Enfin, mon cher Cideville, Ériphyle et mes souffrances me laissent un moment de liberté ; et j’en profite, quoique bien tard, pour m’entretenir avec vous, pour vous parler de ma tendre amitié, et pour vous demander pardon d’avoir été si longtemps sans vous écrire. M. de Formont, que j’ai le bonheur de voir tous les jours, sait combien nous vous regrettons. Les moments agréables que je passe avec lui me font souvenir des heures délicieuses que j′ai passées avec vous. J’étais, pour le moins, aussi malade que je le suis, mais vous m’empêchiez de le sentir, M. de Lézeau est aussi à Paris ; mais je le vois aussi peu que je vois souvent M. de Formont, quoique ce soit lui qui ait écrit de sa main le premier acte d′Ériphyle. Pourquoi faut-il que ce soit M. de Lézeau qui soit à Paris, et que vous restiez à Rouen ! Pardon cependant de mes souhaits ; je ne songeais qu’à moi, et je ne faisais pas réflexion que le séjour de Rouen vous est peut-être infiniment cher, et que vous êtes le plus heureux de tous les hommes. Si cela est, comme je n’en doute pas, souffrez donc au moins que je vous en félicite. Je m’intéresse à votre bonheur avec autant de discrétion que vous en apportez pour être heureux. Je présume même que cette félicité dont je vous parle a retardé un peu votre petit opéra.

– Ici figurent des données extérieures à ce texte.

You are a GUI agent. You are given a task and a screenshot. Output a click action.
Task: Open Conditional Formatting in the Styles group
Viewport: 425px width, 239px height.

Tous êtes trop tendre pour croire
Que de Quinault la poétique gloire
De tous les biens soit le plus précieux[1].

Pour moi, qui suis assez malheureux pour ne faire ma cour qu’à Ériphyle, j’ai retravaillé ma tragédie avec l’ardeur d’un homme qui n’a point d’autre passion. Dieu veuille que je n’aie pas brodé un mauvais fond, et que je n’aie pas pris bien de la peine pour me faire siffler !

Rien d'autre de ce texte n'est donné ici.